Engineer position in: Machine Learning Meets Reconfigurable Intelligent Surfaces - 11 month contract

Job description

IMT Atlantique

IMT Atlantique, internationally recognized for the quality of its research, is a leading general engineering school under the aegis of the Ministry of Industry and Digital Technology, ranked in the three main international rankings (THE, SHANGHAI, QS).

Located on three campuses, Brest, Nantes and Rennes, IMT Atlantique aims to combine digital technology and energy to transform society and industry through training, research and innovation. It aims to be the leading French higher education and research institution in this field on an international scale. With 290 researchers and permanent lecturers, 1000 publications and 18 M€ of contracts, it supervises 2300 students each year and its training courses are based on cutting-edge research carried out within 6 joint research units: GEPEA, IRISA, LATIM, LABSTICC, LS2N and SUBATECH

The position is open at the campus of Brest within the Mathematical and Electrical Engineering (MEE) Department. MEE department relies on the multidisciplinary expertise of its 37 permanent staff and faculty members. Involved in teaching as well as research, the MEE department brings together specialists in the fields of digital communications, data science and artificial intelligence, as well as in the design of embedded circuits and solutions. The MEE department is part of IMT Atlantique's commitment to constantly adapting teaching and research to the challenges and upheavals affecting society and industry.

In the context of wireless communications evolution towards future 6G networks, the concept of smart radio environments, based on reconfigurable intelligent surfaces (RIS), has been gaining a lot of traction. The idea of being able to change the propagation environment is not only conceptually interesting but also highly beneficial in a variety of scenarios. However, the development of RIS for applications in wireless communications is at its first stages, and many practical aspects still need to be thoroughly investigated.

The goal of the project is to evaluate the potential implementation approaches, and practically investigate the modeling and optimization of RIS-assisted communications. As this multi-objective optimization will have to be performed given limited information about the channel; the adoption of tools from the machine learning field is an attractive option that is being advocated and demonstrated currently.

Conventional understanding regards wireless channels as uncontrollable stochastic links with inherent unreliability. In the past decades, all the effort was made to understand this environment, model it, and combat its unpredictability with sophisticated signal processing techniques (diversity, beamforming, adaptive modulation and coding, …).

In the context of wireless communications evolution towards future 6G networks, the concept of Smart Radio Environments, based on Reconfigurable Intelligent Surfaces (RIS), has been gaining a lot of traction recently, with the aim of being able also to control, at least partially, the wireless channel itself.
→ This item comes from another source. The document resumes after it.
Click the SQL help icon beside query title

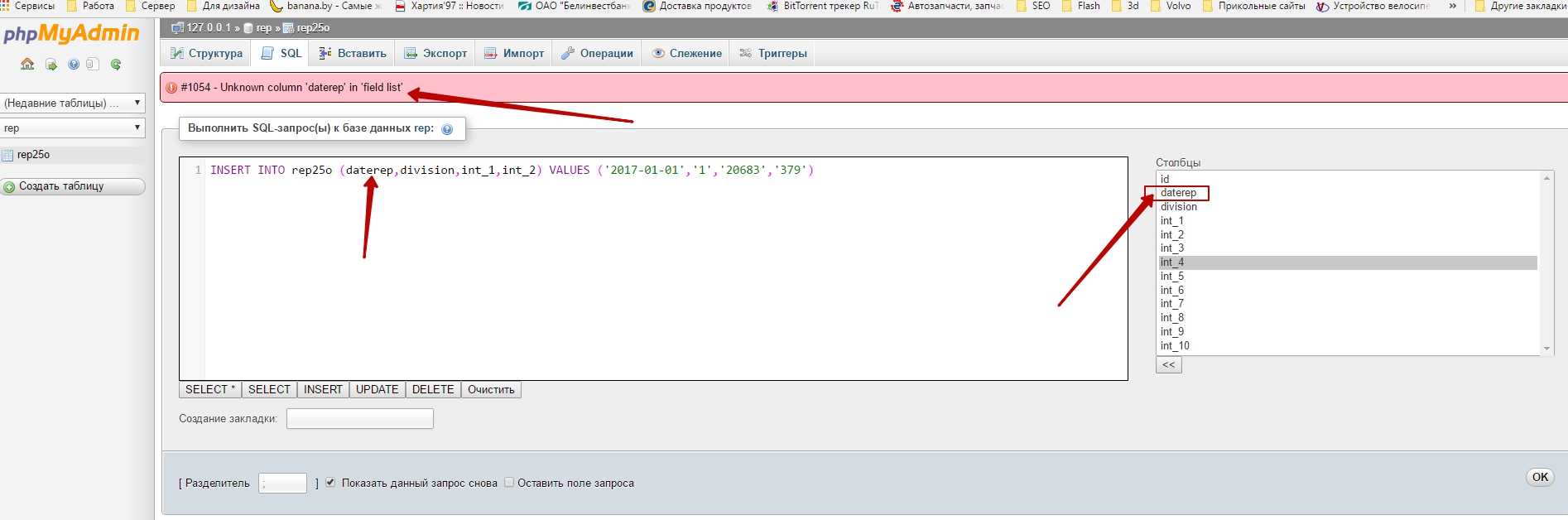coord(447,129)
The idea of controlling the ambient environment to provide more favorable propagation characteristics represents a paradigm shift. It is not only conceptually interesting but also highly beneficial in a variety of scenarios. Instead of treating reflection and scattering in the environment as uncontrollable phenomena whose effects can only be modeled stochastically, they become part of the system parameters that may be optimized, which can overcome many of the challenges of wireless communications.

Today, the development of RIS for applications in wireless communications is still at early stages; many practical aspects are not well understood and still need to be thoroughly investigated.

The goal of the project is to investigate the different implementation approaches, the channel modeling, and the optimization of RIS-assisted communications. As this multi-objective optimization will have to be performed given limited information about the channel; the adoption of tools from the machine learning field is an attractive option that is being advocated and demonstrated currently.


Involved Partners :

  • IMT Atlantique
  • INPT, Rabat, Morocco
  • UQAM, Montreal, Canada.

Job requirements

Training :

PhD in the one of the following fields or similar: telecommunications, electrical engineering, computer science.


Skills :

  • Wireless Communications
  • Performance Analysis
  • Experience in Machine Learning will be a plus

Benefits

  • 49 days of annual leave and time off
  • Partial telecommuting possible
  • Public transport paid for
  • Sustainable mobility package (for carpooling or cycling)
  • Family supplement
  • Wide range of social benefits

Contact : 

Pr Samir Saoudi, IMT Atlantique, France, samir.saoudi@imt-atlantique.fr

and

Pr Mustapha Benjillali, INPT, Morocco, benjillali@inpt.ac.ma

Application deadline: open until the right candidate is found

Start date : February, 1st 2023


Legal notices

  • Contract : Fixed-term contract
  • Contract duration : 11 months 
  • Location : IMT Atlantique - 655 Av. du Technopôle, 29280 Plouzané
  • The positions offered for recruitment are open to all with, upon request, accommodations for candidates with disabilities.